Which reminds me of my own "encounter" with the gentle, toothless(thank God) and much adored seaturtle. After my shark encounter on the FAA towers/barge, my buddy John, his son and myself(notice the conspicuous absense of my brother-in-law) went to the 3 barges to initiate John's son to the kiddie pool for new divers. Having only recently certified, John's son was anxious to say the least, and admittedly so was I. But let's face it, this is the 3 barges. Every grandma or grandkid who gets certified goes here because its "SAFE", as far as wrecks go. 40ft. deep. Lots to see fishwise. And no threatening species worth mentioning. And if you're lucky, you might see a turtle! Did I mention they are non-threatening(yeah right!).

We suit up, go down the anchor line-reminding John's son to equalize while descendin-hit the bottom with a good 30ft of viz. John and I point out some viable supper candidates swimming around the wreck,when I spot a flounder. Showing John's son the fine filet-o-fish sandwhich to be,I spear about a 3lb-er. While trying to put my supper on my new stringer and clip, my left hand is almost crushed. Flashbacks to Mr. Shark overwhelm me and I almost bolted to the surface. Controlling this inherent response took superhuman effort on my part. Getting my act together, I see Mr. Turtle(about a 300lb-er) has designs on my supper. Shaking the blood back in my left hand from the crushing it took from Mr. Turtle's mouth, I played keep-away from him for several minutes before I gave up and donated my flounder to the "benign" denizen of the 3 barges.

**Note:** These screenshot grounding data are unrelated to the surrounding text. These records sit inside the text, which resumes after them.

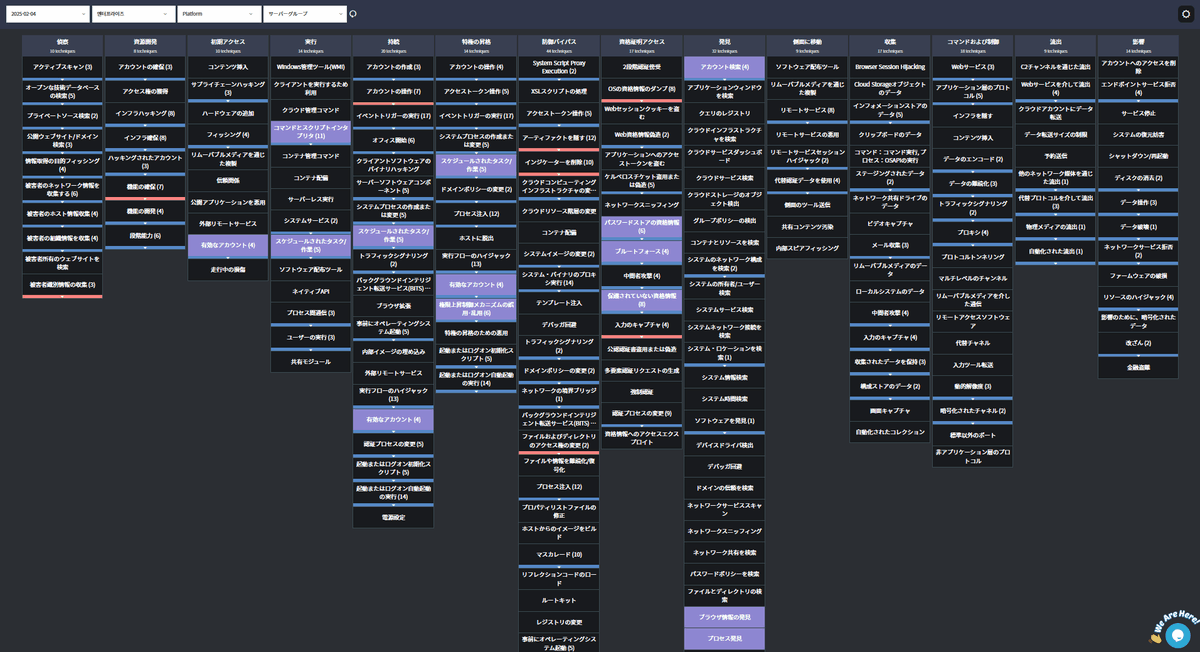
Task: Open the blue chat support bubble
Action: [x=1177, y=634]
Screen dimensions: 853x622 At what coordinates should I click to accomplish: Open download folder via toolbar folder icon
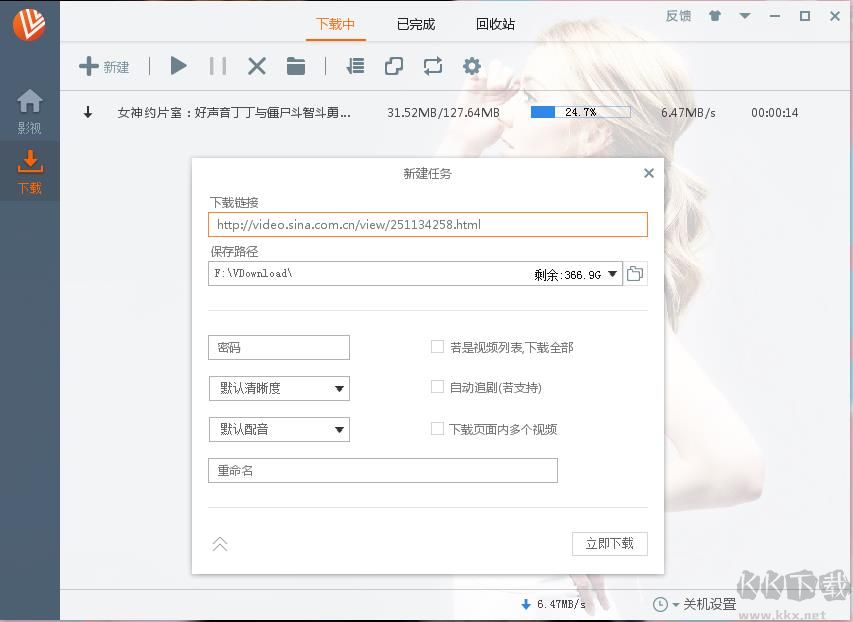tap(296, 66)
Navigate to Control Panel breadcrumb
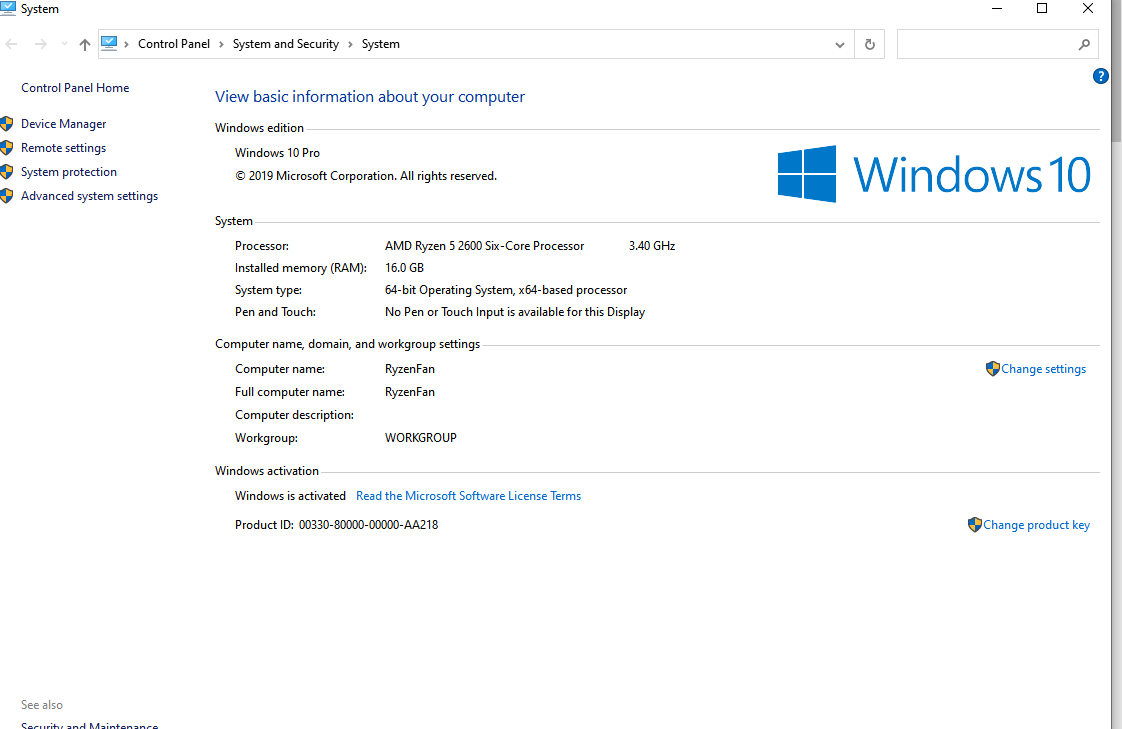This screenshot has height=729, width=1122. click(174, 44)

I always thought turtles ate jellyfish but, after a bit of a hassle, Mr. Turtle finally got it down its throat. Low on air,apparently I inhaled half my air tank when I got bit, I indicated to my buddies Iwas ascending and left them to marvel at the great air breathing, flounder eating turtle.

When we all get back in the boat, my two buddies are all agog about the turtle till I show them my severly bruised, purpleish left hand. They get all sympathetic for a minute, then started to say I deserved it for riding all those turtles over the years.

We decided to pick up anchor and move to the other side of the barges, hopefully to find some different stuff to showJohn's son,and maybe to get out of Mr. Turtle's territory. 

We go down to find the anchor has dragged about 50ft from the wreck and were in the sand. I am sandwhiched between John and his son and am showing Lil John how to engage the anchor in the sand when they scream. I look up in time to see Mr. Turtle coming at me like a B-52 with hismouth wide open. John grabs the turtle at the last minute, turns it away from me and "bulldogs" him into the sand. I pull a Hank Snow and race to the barge to hide in its bowels and safety. 

I waited for quite a while inside the wreck trying to control my panicked breathing. I ease out the other side with no sign of Mr. Turtle. Confidence building, I go into flounder mode and eye a 5lb-er just outside the opening in the barge. Perfect shot between the eyes and I'm stringing him up. Lo and Behold, who shows up but, you guessed it, Mr. Turtle himself. Determined to keep this fine filet, I commence to reenter the barge, shoot out the other side, enter another barge an hunker down to make sure I lost him.

After several minutes of no turtle sightings and running low on air, I slowlymade a free ascent to the surface. As luck would have it, I'm about a 100 yards from the boat. Taking a bearing I proceed for the long swim back. Just as I was thinking how smart I was losing the turtle in his own element, I get hammered in the side. You guessed it, Mr. Turtle.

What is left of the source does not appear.